> [Your task]
The listing below holds a line with "Click the axis origin point in the rectangle" and a line with "Minimize the 小学生快乐神器 window". Reproduce those two lines exactly, plus everything between them.

> [Data provided]
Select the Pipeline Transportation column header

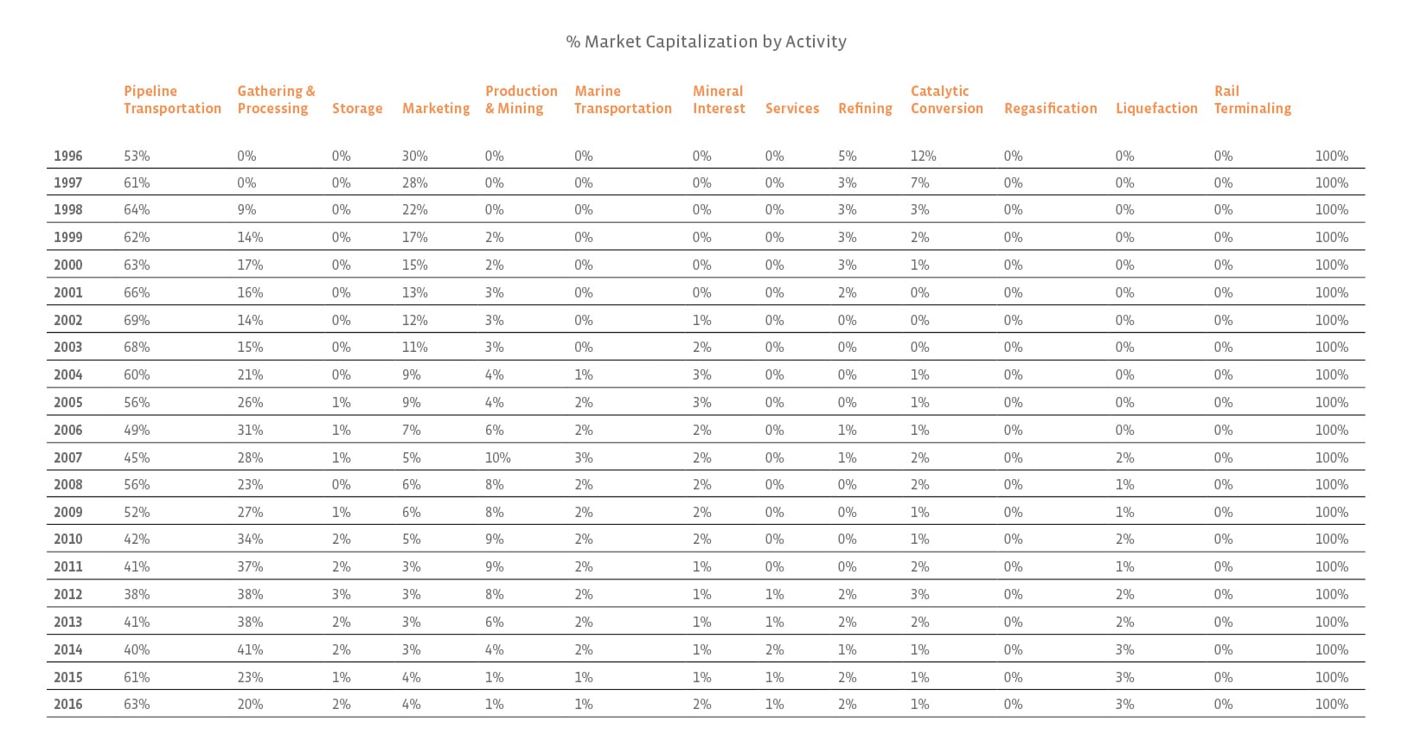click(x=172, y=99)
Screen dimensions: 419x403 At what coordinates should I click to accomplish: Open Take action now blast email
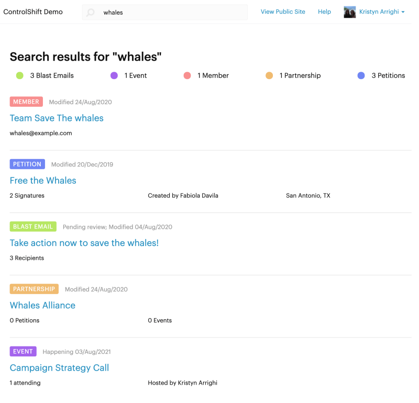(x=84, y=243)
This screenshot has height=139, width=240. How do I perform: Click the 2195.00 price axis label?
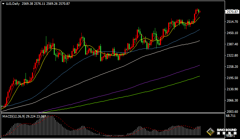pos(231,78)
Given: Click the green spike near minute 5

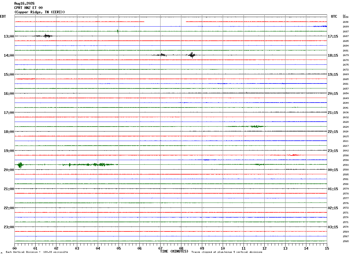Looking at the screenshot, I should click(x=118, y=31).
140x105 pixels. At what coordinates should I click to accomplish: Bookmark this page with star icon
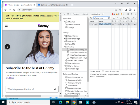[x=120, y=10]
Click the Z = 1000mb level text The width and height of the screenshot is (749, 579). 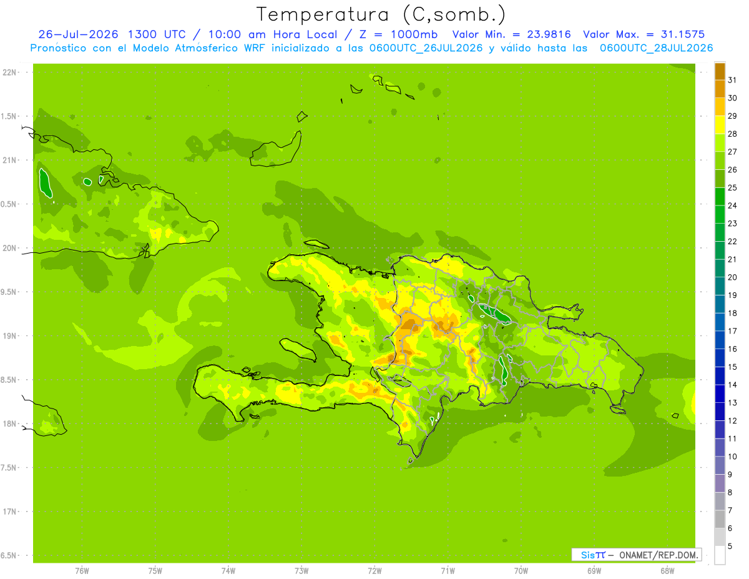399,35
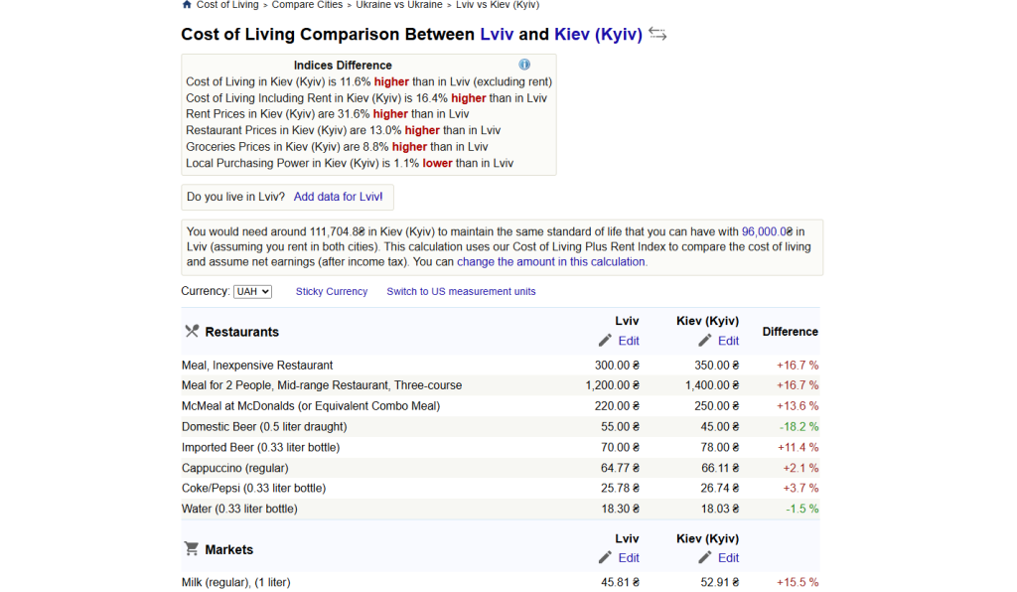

==

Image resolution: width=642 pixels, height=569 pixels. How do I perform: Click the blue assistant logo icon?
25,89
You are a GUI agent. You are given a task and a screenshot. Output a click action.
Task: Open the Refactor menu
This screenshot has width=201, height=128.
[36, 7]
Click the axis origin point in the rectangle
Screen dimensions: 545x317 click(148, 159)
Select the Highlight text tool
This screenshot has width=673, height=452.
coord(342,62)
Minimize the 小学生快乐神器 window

> [Answer for the task]
Click the axis origin point in the rectangle
Screen dimensions: 545x317 click(148, 159)
Select the Highlight text tool
This screenshot has width=673, height=452.
coord(342,62)
Minimize the 小学生快乐神器 window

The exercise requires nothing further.